A causa del peccato, tuttavia, l’uomo ha perso di vista la verità sulla relazione a tutti i livelli: con Dio, con la donna e con la creazione; ha reso i doni di Dio “oggetto di rapina” di cui appropriarsi anche con la violenza. Anche il “tu” della relazione, viene “cosificato”, reso un oggetto da possedere. Da qui la pretesa di “prendere” moglie (magari “pagandola” al padre) e lasciarla quando non soddisfa più. Ai tempi di Gesù si dibatteva se l’uomo potesse ripudiare la moglie “per qualsiasi motivo” (Cfr. Mt 19,3). Oggi il dibatto è stato tristemente risolto con l’unico progresso che sia la moglie che il marito possono lasciarsi “per qualsiasi motivo”.

«Per la durezza del vostro cuore egli scrisse per voi questa norma». Il Maestro, nel vangelo, oggi è chiaro nel denunciare la durezza di cuore di chi si pone la questione del ripudio.

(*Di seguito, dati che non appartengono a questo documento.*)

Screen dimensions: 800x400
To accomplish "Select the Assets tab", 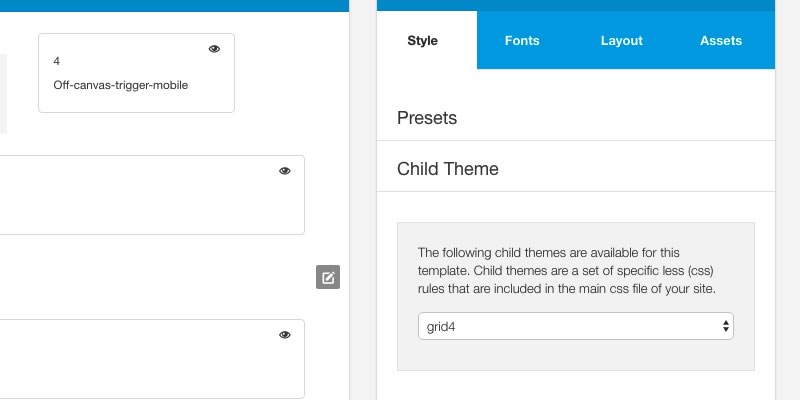I will click(x=721, y=41).
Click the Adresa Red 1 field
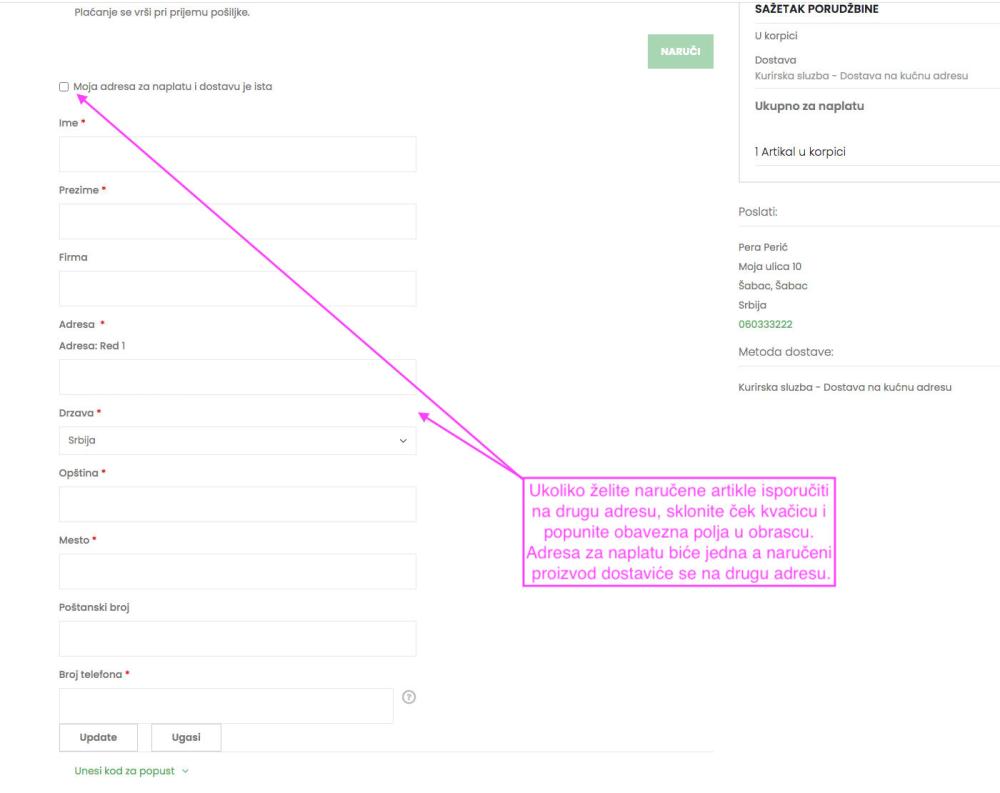Viewport: 1000px width, 793px height. [237, 377]

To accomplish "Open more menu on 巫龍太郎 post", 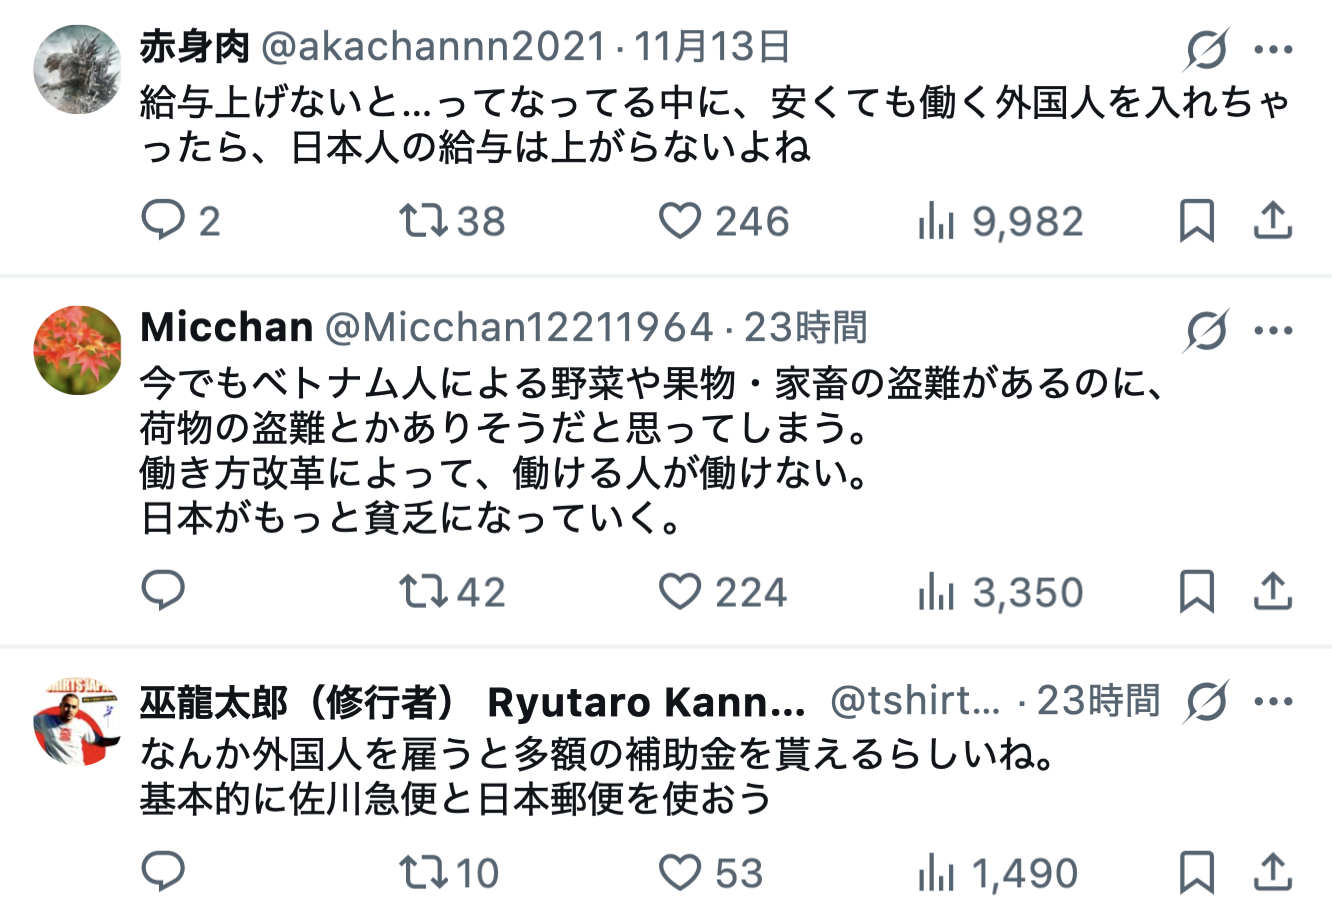I will (1273, 702).
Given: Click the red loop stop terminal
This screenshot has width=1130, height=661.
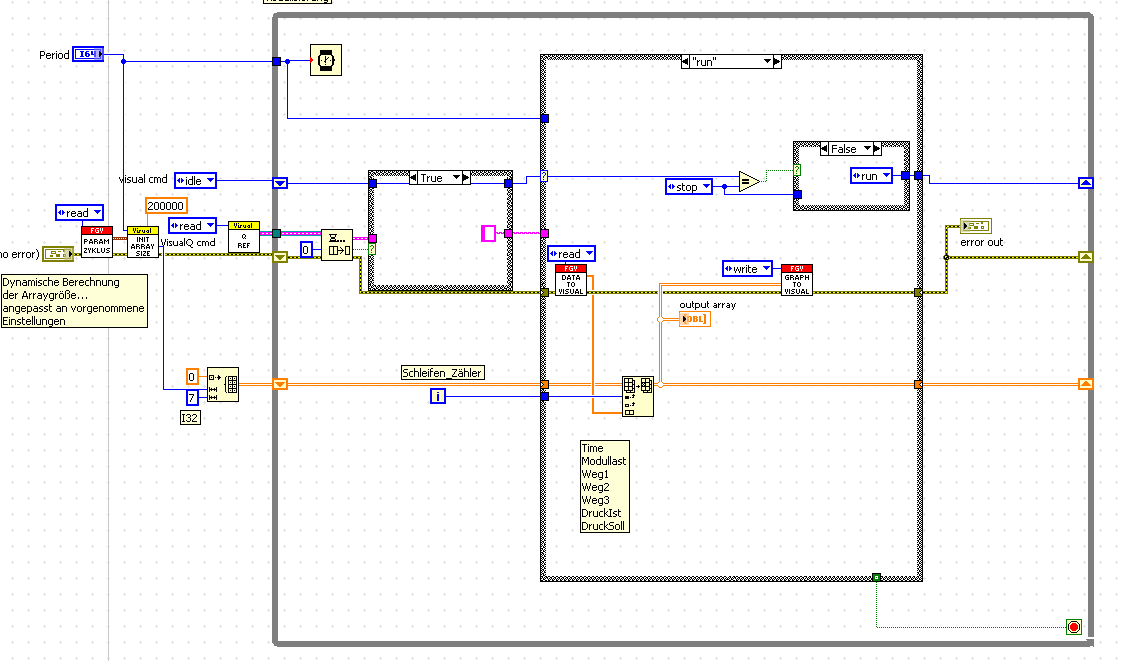Looking at the screenshot, I should [x=1074, y=626].
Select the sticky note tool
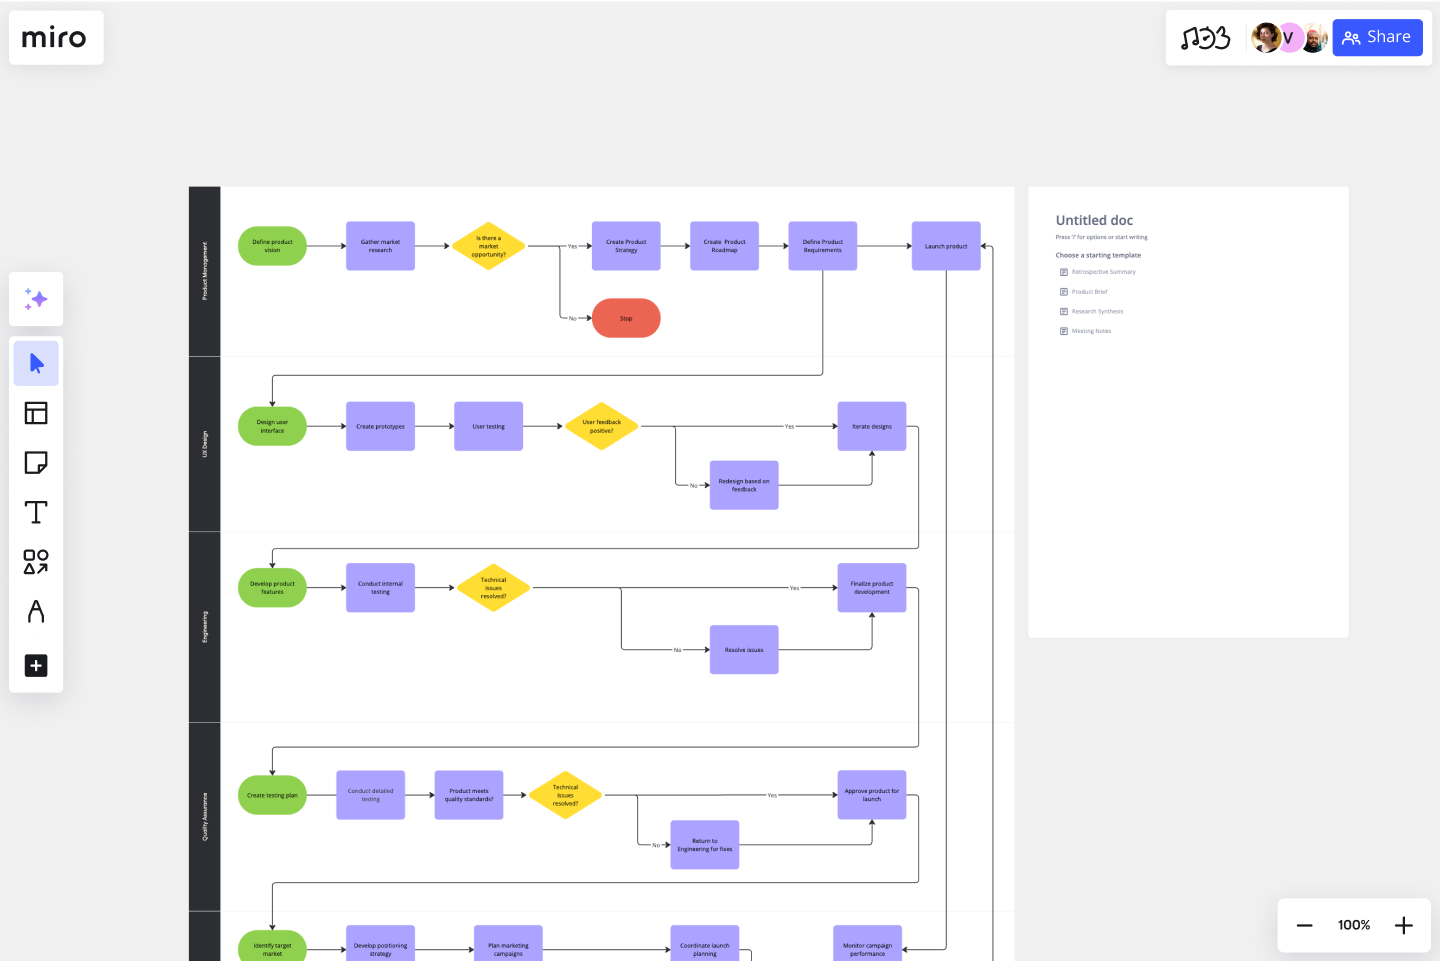This screenshot has height=961, width=1440. pyautogui.click(x=36, y=462)
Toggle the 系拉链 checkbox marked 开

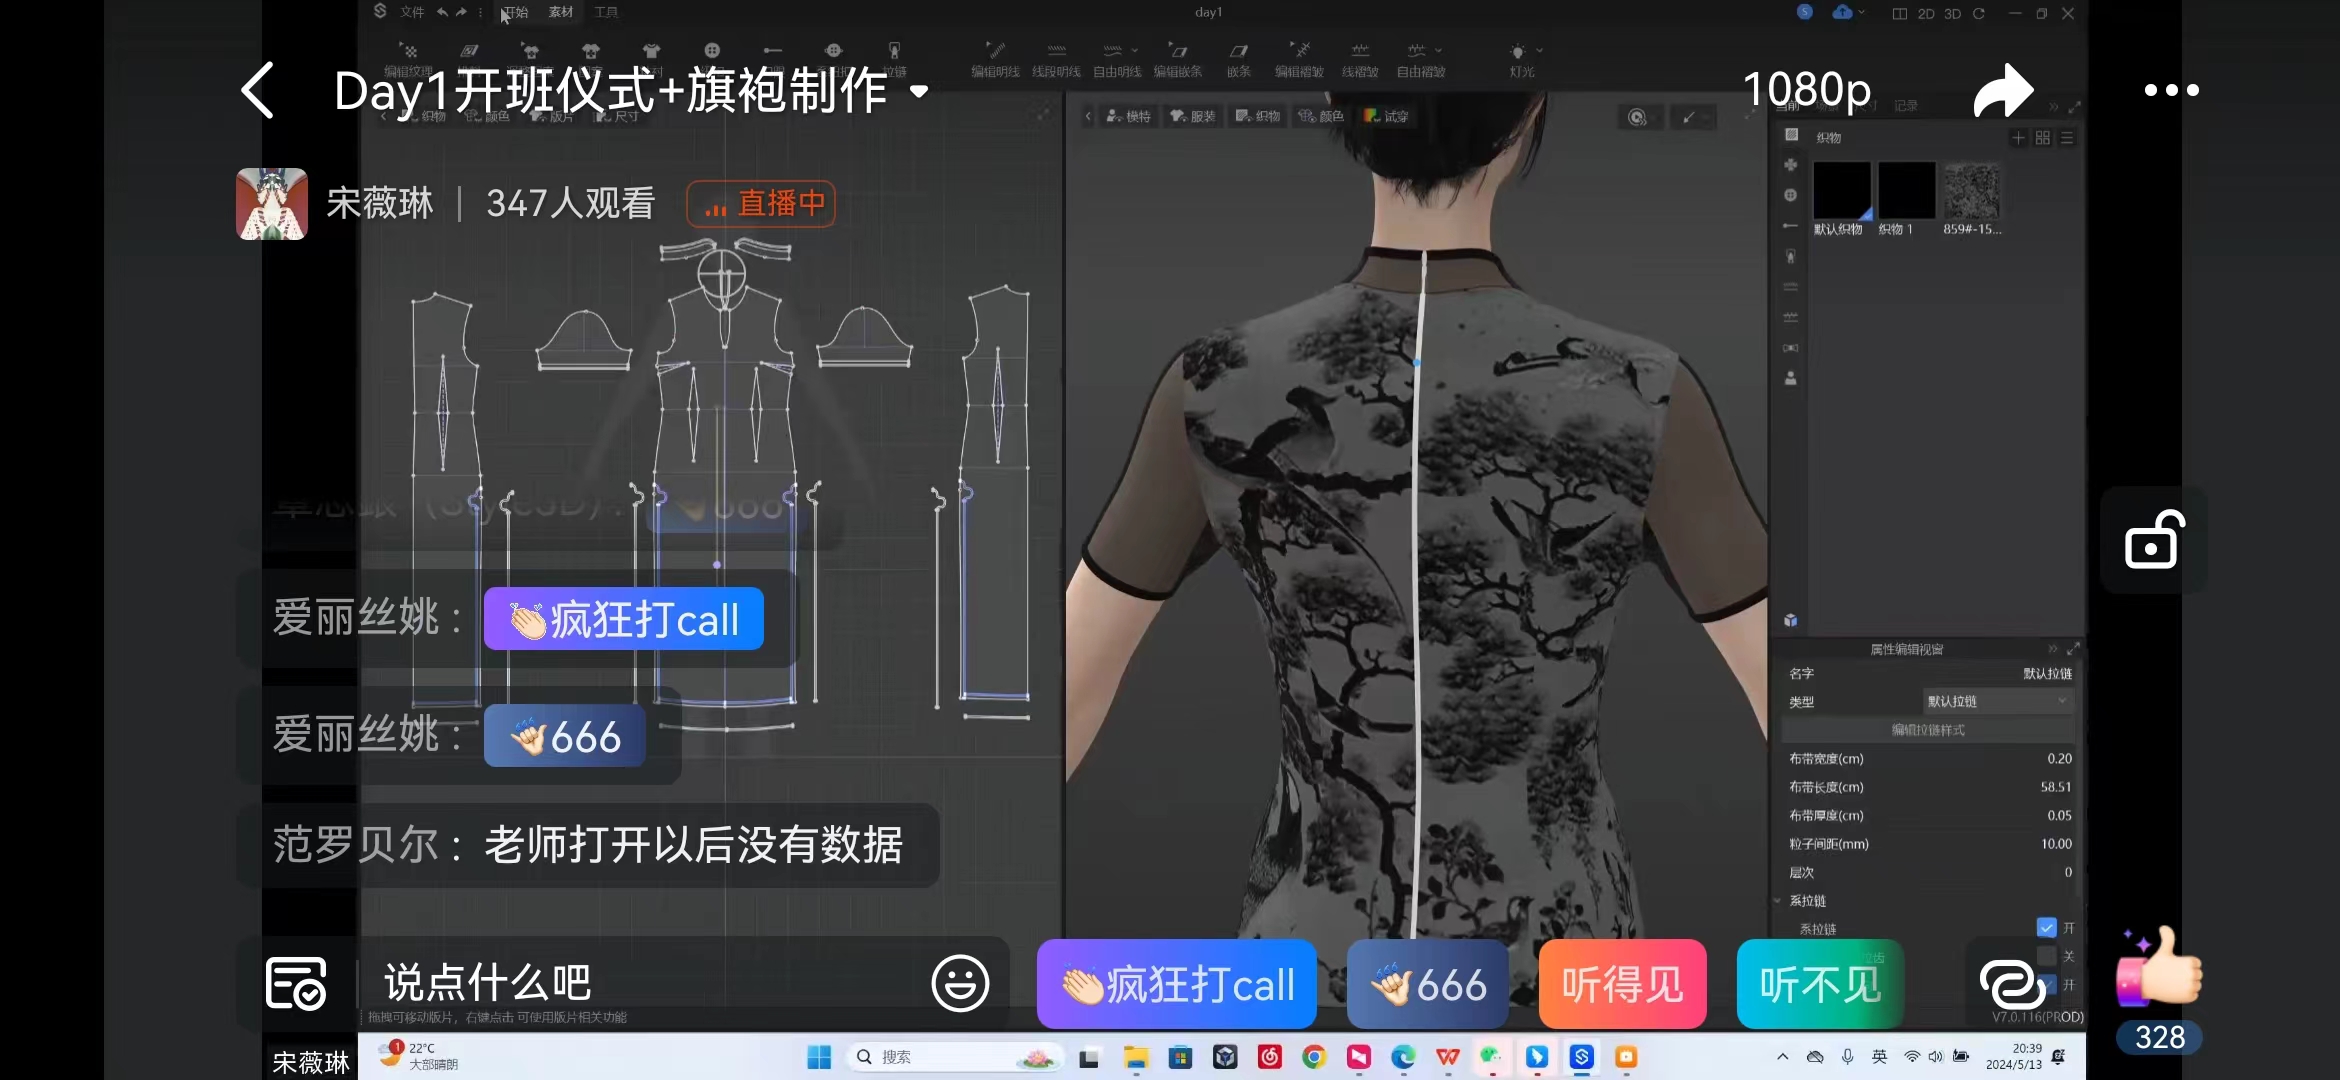(2046, 928)
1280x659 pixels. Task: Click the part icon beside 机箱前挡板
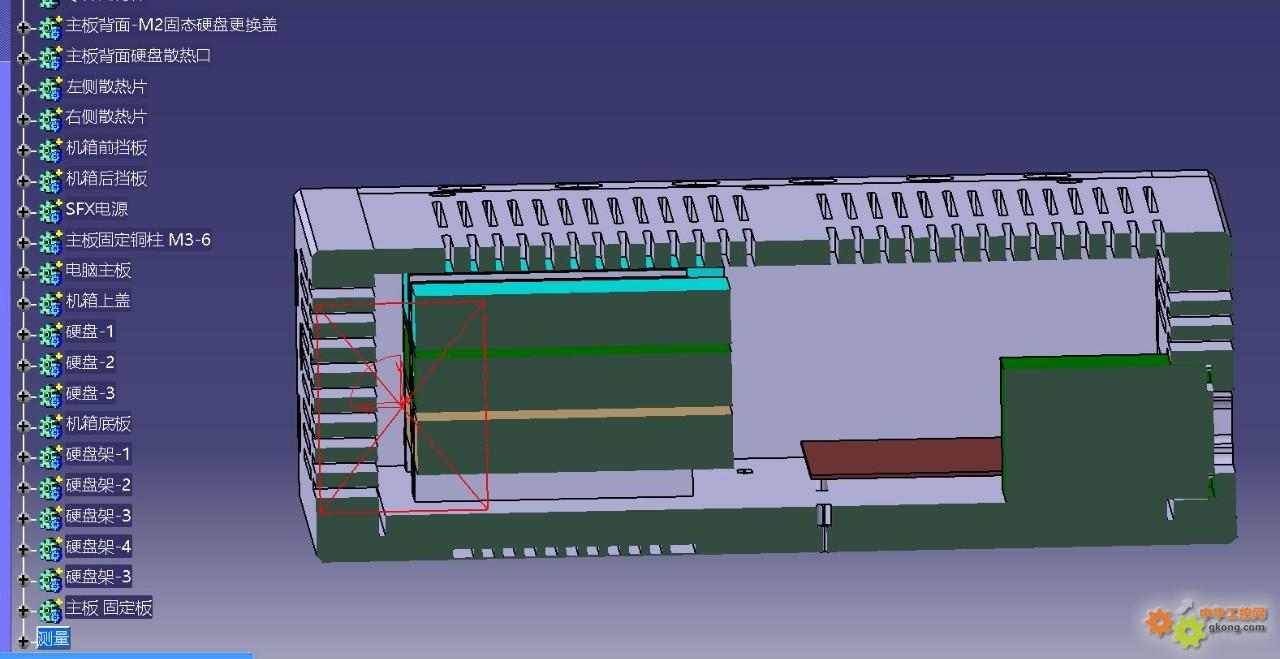(50, 150)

Una questione che assume tutta un’altra prospettiva nella “pienezza dei tempi” in cui si realizza la profezia di Ezechiele: «toglierò da voi il cuore di pietra e vi darò un cuore di carne.» (Ez 36,26). Se l’Amore di Dio è stato riversato nei nostri cuori (Cfr. Rm 5,5), se Egli adesso Ama in noi, allora siamo chiamati a realizzare il progetto originario del Padre al quale oggi Gesù ci rinvia: una relazione autentica, libera e paritaria con un tu che mi corrisponda; una relazione che rende i due una sola carne. Da sempre la tradizione ha visto qui il duplice richiamo all’indissolubilità del matrimonio e all’apertura feconda verso la vita (i due saranno un’unica carne) di cui più immediata, ma non esclusiva, manifestazione sono i figli.

La relazione autentica, però, l’Amore, ci porta ad uscire da noi, a non porre più in noi il nostro centro, a rinnegare se stessi (cfr. Mt 16,24). Credo sia per questo che oggi la seconda lettura richiama il sacrificio salvifico di Cristo sulla croce. Dalla croce, infatti, dalla piena manifestazione dell’amore di Dio per l’uomo, siamo stati redenti. Dalla croce siamo anche invitati a imparare ad Amare prendendo anche noi ogni giorno la nostra croce, facendo della nostra vita un dono d’amore a chi il Signore ci ha messo accanto. Solo in questa autentica relazione d’amore, che ha il suo centro fuori di noi, troveremo la nostra piena realizzazione: «chi vorrà salvare la propria vita, la perderà; ma chi perderà la propria vita per causa mia, la troverà» (Mt 16,25).